__Brief__.
Render the records below as a Markdown table with two columns, No. and Text. Give each non-blank line its own numbered row and leave out blank lines.

__Data to process__.

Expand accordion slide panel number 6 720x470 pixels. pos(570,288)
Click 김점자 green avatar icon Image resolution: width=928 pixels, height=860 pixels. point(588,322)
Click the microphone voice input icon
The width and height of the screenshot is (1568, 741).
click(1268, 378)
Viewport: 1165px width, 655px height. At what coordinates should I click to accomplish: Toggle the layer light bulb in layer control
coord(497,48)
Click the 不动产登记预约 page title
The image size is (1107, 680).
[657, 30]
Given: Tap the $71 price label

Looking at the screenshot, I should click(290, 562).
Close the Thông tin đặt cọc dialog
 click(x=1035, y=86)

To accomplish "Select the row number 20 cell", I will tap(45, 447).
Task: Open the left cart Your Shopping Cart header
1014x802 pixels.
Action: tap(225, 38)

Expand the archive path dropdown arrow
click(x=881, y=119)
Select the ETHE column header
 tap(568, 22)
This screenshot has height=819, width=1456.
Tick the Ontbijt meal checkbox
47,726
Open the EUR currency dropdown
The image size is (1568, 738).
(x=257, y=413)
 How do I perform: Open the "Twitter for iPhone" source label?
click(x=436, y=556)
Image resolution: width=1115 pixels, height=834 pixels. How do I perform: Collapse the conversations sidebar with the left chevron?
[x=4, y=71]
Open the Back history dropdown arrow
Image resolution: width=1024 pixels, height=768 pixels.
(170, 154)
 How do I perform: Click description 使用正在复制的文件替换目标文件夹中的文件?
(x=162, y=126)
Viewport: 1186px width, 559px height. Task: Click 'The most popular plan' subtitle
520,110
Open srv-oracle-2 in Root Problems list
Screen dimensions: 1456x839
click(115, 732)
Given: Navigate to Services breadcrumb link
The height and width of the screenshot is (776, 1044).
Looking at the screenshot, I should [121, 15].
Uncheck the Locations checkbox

__Final answer__.
| No. | Text |
|---|---|
| 1 | Expand accordion slide panel number 6 720x470 pixels. pos(570,288) |
| 2 | Click 김점자 green avatar icon Image resolution: width=928 pixels, height=860 pixels. point(588,322) |
| 3 | Click the microphone voice input icon |
| 4 | The width and height of the screenshot is (1568, 741). |
| 5 | click(1268, 378) |
| 6 | Viewport: 1165px width, 655px height. At what coordinates should I click to accomplish: Toggle the layer light bulb in layer control |
| 7 | coord(497,48) |
| 8 | Click the 不动产登记预约 page title |
| 9 | The image size is (1107, 680). |
| 10 | [657, 30] |
| 11 | Given: Tap the $71 price label |
| 12 | Looking at the screenshot, I should click(290, 562). |
| 13 | Close the Thông tin đặt cọc dialog |
| 14 |  click(x=1035, y=86) |
| 15 | To accomplish "Select the row number 20 cell", I will tap(45, 447). |
| 16 | Task: Open the left cart Your Shopping Cart header |
| 17 | 1014x802 pixels. |
| 18 | Action: tap(225, 38) |
| 19 | Expand the archive path dropdown arrow |
| 20 | click(x=881, y=119) |
| 21 | Select the ETHE column header |
| 22 |  tap(568, 22) |
| 23 | This screenshot has height=819, width=1456. |
| 24 | Tick the Ontbijt meal checkbox |
| 25 | 47,726 |
| 26 | Open the EUR currency dropdown |
| 27 | The image size is (1568, 738). |
| 28 | (x=257, y=413) |
| 29 |  How do I perform: Open the "Twitter for iPhone" source label? |
| 30 | click(x=436, y=556) |
| 31 | Image resolution: width=1115 pixels, height=834 pixels. How do I perform: Collapse the conversations sidebar with the left chevron? |
| 32 | [x=4, y=71] |
| 33 | Open the Back history dropdown arrow |
| 34 | Image resolution: width=1024 pixels, height=768 pixels. |
| 35 | (170, 154) |
| 36 |  How do I perform: Click description 使用正在复制的文件替换目标文件夹中的文件? |
| 37 | (x=162, y=126) |
| 38 | Viewport: 1186px width, 559px height. Task: Click 'The most popular plan' subtitle |
| 39 | 520,110 |
| 40 | Open srv-oracle-2 in Root Problems list |
| 41 | Screen dimensions: 1456x839 |
| 42 | click(115, 732) |
| 43 | Given: Navigate to Services breadcrumb link |
| 44 | The height and width of the screenshot is (776, 1044). |
| 45 | Looking at the screenshot, I should [121, 15]. |
| 46 | Uncheck the Locations checkbox |